◆ Problemas y tareas
a – En el texto sobre los datos médicos, ¿cuánto había pagado Ellen Richardson por el paquete del crucero?
b – Por favor, retoma el texto sobre los datos médicos a partir de su última oración.

Datos médicos: no tocar
Mientras que la legislación europea vela por que nuestro historial clínico no esté a disposición de cualquiera, en Estados Unidos esta información puede circular libremente.
Hace cuatro años, una mujer canadiense llamada Ellen Richardson contrató un crucero de diez días por el Caribe. Había pagado 6.000 dólares por el paquete, pero cuando llegó al aeropuerto a coger su primer enlace en Nueva York, le negaron la entrada. El Departamento de Seguridad Nacional de Estados Unidos le dijo que necesitaría una autorización de salud para entrar en el país. La razón: el vera- no anterior había sido hospitalizada por depresión. Richardson, que es parapléjica, no sabía cómo habían conseguido sus datos médicos. Ni lo sabrá nunca: son los más valiosos de un mercado en plena burbuja, y en Estados Unidos no gozan de ninguna protección. En Europa ocurre todo lo contrario.
Ese tipo de información tan sensible está vigilada por leyes continentales, constitucionales, estatales, regionales y municipales. La protegen la directiva 95/46/CE, el artículo 8 de la Carta Europea de los Derechos Fundamentales del 7 de diciembre de 2000 y la Constitución española, dentro de los derechos fundamentales a la intimidad personal y a la protección de datos. También ampara nuestro historial clínico
la ley general de sanidad, la de prevención de riesgos laborales, la orgánica de protección de datos de carácter personal, la de servicios de la sociedad de información y la de cohesión y calidad del sistema nacional de salud. También la de firma electrónica, la de acceso electrónico de los ciudadanos a los servicios públicos, la de investigación biomédica, la orgánica de salud sexual y reproductiva y la de interrupción voluntaria del embarazo, así como el real decreto de receta médica y órdenes de dispensación. Pero hay más. Queda claro que los datos sanitarios nos importan.

◆ Información registrada
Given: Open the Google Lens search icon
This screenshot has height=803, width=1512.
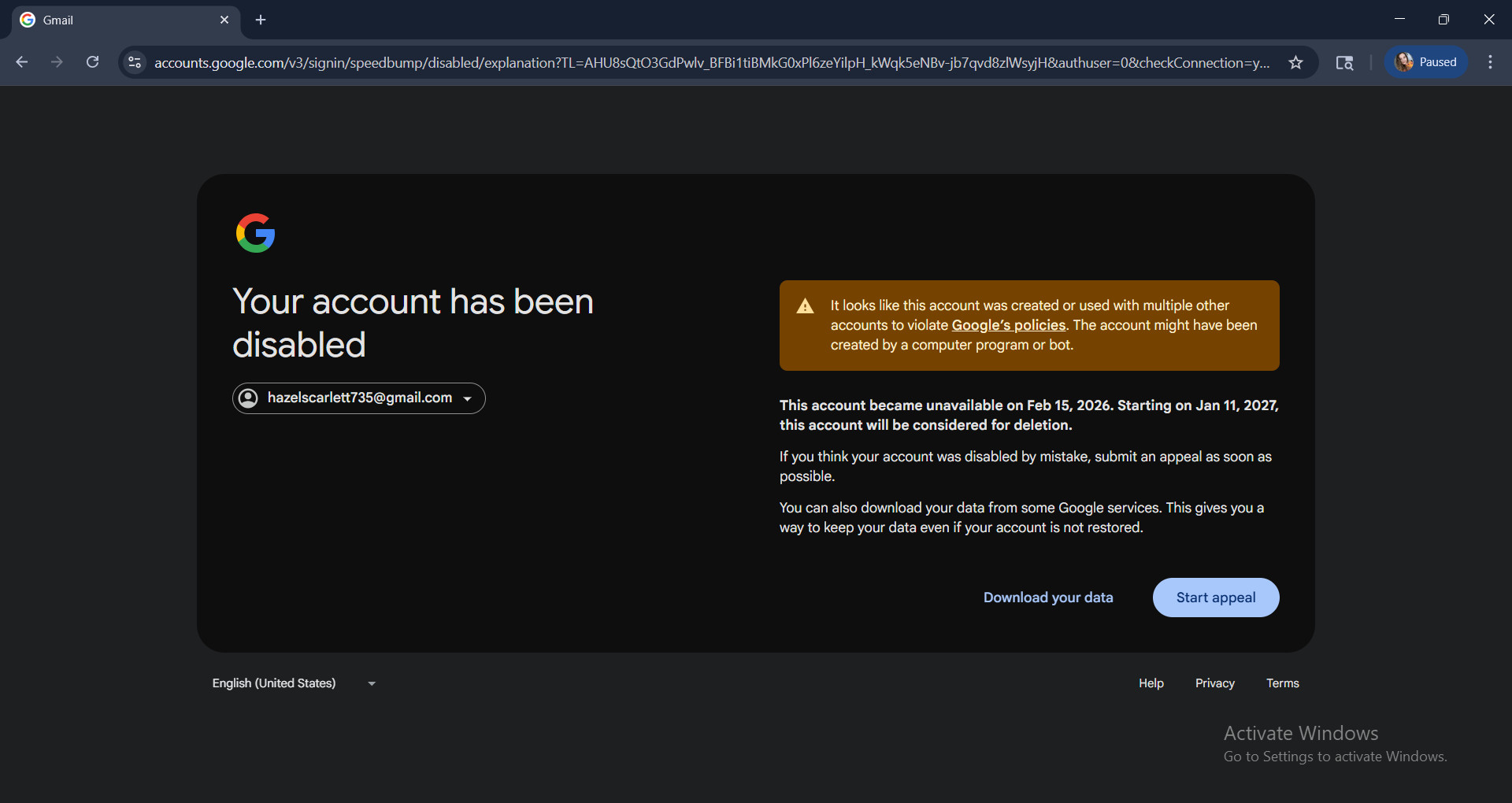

◆ Tus respuestas
a – 6.000 dólares.

b –
Pero ninguna de estas normas tiene valor si la única jurisdicción que los protege cuando abandonan suelo europeo es un pacto entre caballeros llamado Privacy Shield. Y los gigantes puntocom no son precisamente caballerosos. Resulta esencial conseguir que Europa obligue a las compañías tecnológicas a mantener la privacidad de nuestra información, o nuestra libertad de movimientos quedará tan restringida como la de Richardson. O peor: seremos víctimas de la manipulación invisible de sus voraces algoritmos.